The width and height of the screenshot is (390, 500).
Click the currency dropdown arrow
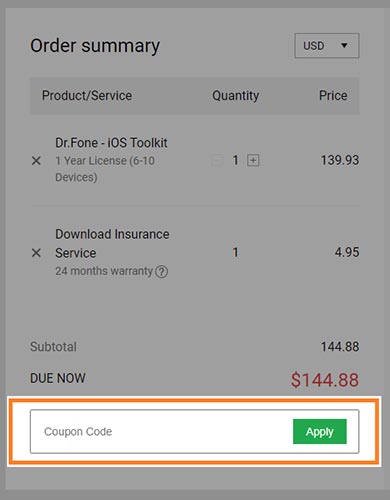[344, 45]
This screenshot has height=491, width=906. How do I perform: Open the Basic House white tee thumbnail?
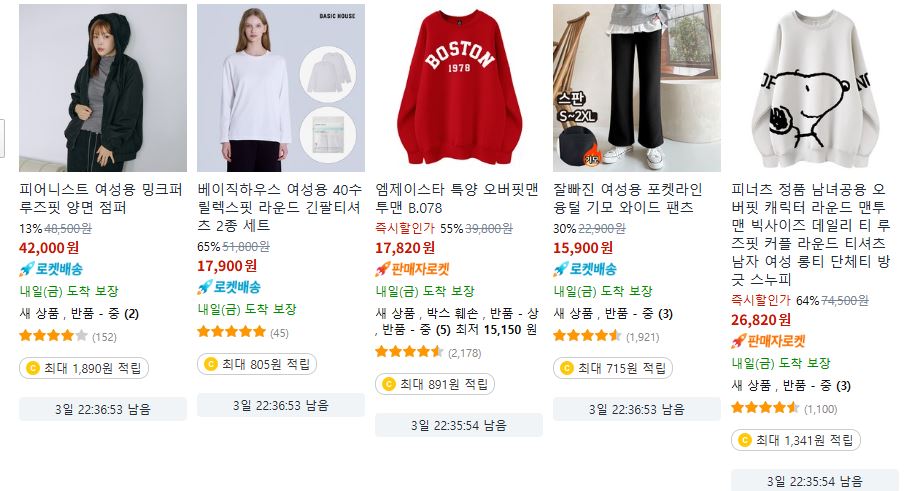click(x=281, y=88)
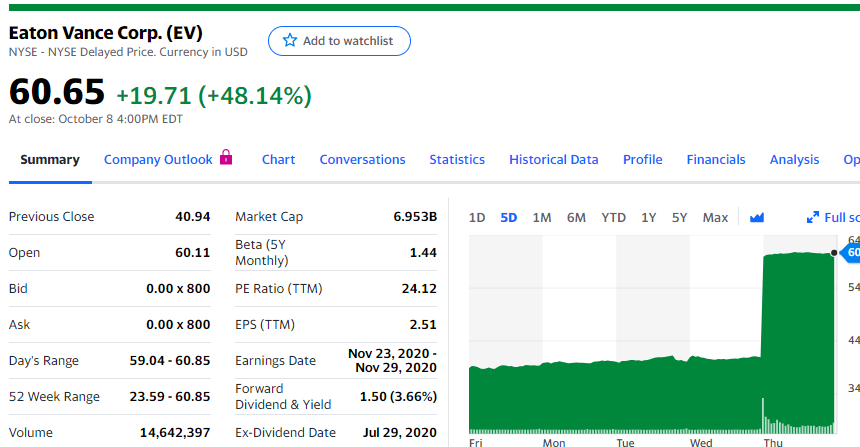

---*---

Assigned task
In the answer, the lines from the one containing "Click the currency dropdown arrow" to the end of the records above must be written out exactly, both ends included; the pictures must not appear.

Exercise response
Click the currency dropdown arrow
[344, 45]
This screenshot has height=491, width=906. How do I perform: Open the Basic House white tee thumbnail?
click(x=281, y=88)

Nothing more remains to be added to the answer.